Deutsche Bank has refused to release information on loans to President Donald Trump and any possible connections to Russia requested by members of the House Financial Services Committee.
Democrats on the committee, led by Rep. Maxine Waters of California, and others last month sent a letter to the German bank requesting details about an estimated $340 million in loans to Trump since 2012, along with any related information concerning the bank’s Russian accounts. The letter also asked for the bank’s internal report on a Russian money-laundering operation using Deutsche Bank.
The committee members are seeking to determine if the Trump loans may have been “guaranteed by the Russian government, or were in any way connected to Russia,” the letter explained.
Deutsche Bank “reportedly conducted an internal review of the personal accounts of President Trump and his family members, several of whom serve as official advisors to the president,” the letter noted.
The review reportedly aimed to “determine if loans made to him were backed by guarantees from the Russian government, or were in any way connected to Russia, as they were made in ‘highly unusual circumstances’ at a time when nearly all other financial institutions refused to lend to Trump after his businesses repeatedly declared bankruptcy,”
The letter added: “Only with full disclosure can the American public determine the extent of the President’s financial ties to Russia and any impact such ties may have on his policy decisions.”
Deutsche Bank responded last week, refusing the letter’s requests.
“Deutsche Bank, like other financial institutions, is not permitted to disclose details related to its customers,” said the letter from the bank’s lawyers. “This is true even if the individual is a government official or well-known person, and even in circumstances where the individual has made some disclosure regarding their relationship with their banking institution.”
The letter concluded: “While we seek to cooperate, we must obey the law.”
Deutsche Bank continued to loan billions of dollars to Trump since 1996, even though he sued the bank at one point and defaulted on an early loan. Trump turned to the foreign bank after U.S. institutions ceased doing business with the litigious real estate developer. Deutsche Bank became Trump’s “biggest lender and the only bank known to lend to the president after his bankruptcies,” said the letter from the committee members.
The bank earlier this year paid a total of $630 million to the U.K and U.S. to settle some investigations into fraudulent mirror stock trades that Russian account-holders used as a suspected cover to launder some $10 billion.
Beyond possible links to Russia, Trump’s loans from the Deutsche Bank have loomed as a major problem for him from the start of his presidency. The bank has been the target of a major criminal investigation by the federal government.
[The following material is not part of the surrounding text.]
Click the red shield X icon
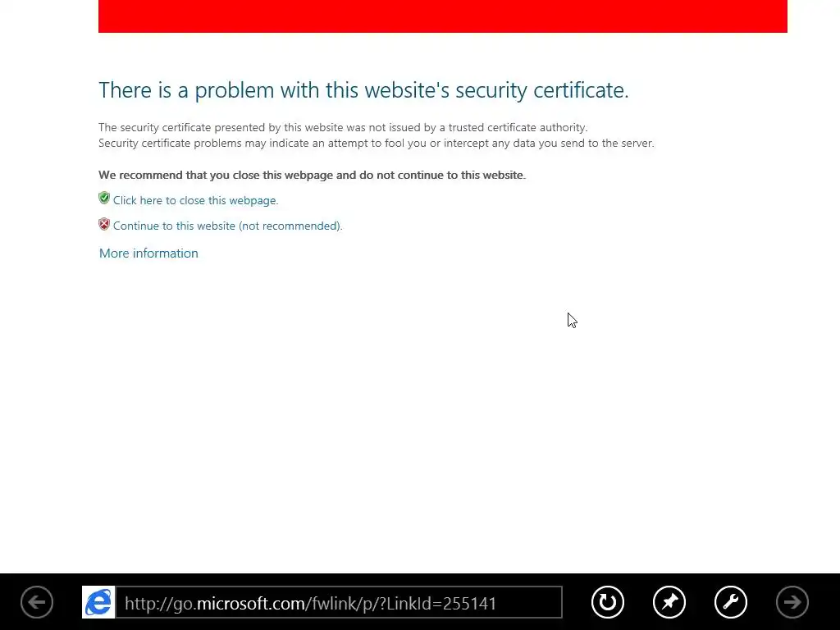Viewport: 840px width, 630px height. [x=104, y=224]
“President Trump’s conflict of interest with Deutsche Bank ... may undermine the independence and impartiality of the ... ongoing investigation and diminish the likelihood that Deutsche Bank and its senior leadership will be brought to justice,” the Democrats said in a letter to the bank earlier this year.
The bank has reached settlements on some investigations. New York’s Department of Financial Services fined it $425 million and mandated an independent monitor to track bank programs to guard against money-laundering schemes. But an investigation by the U.S, Department of Justice is ongoing.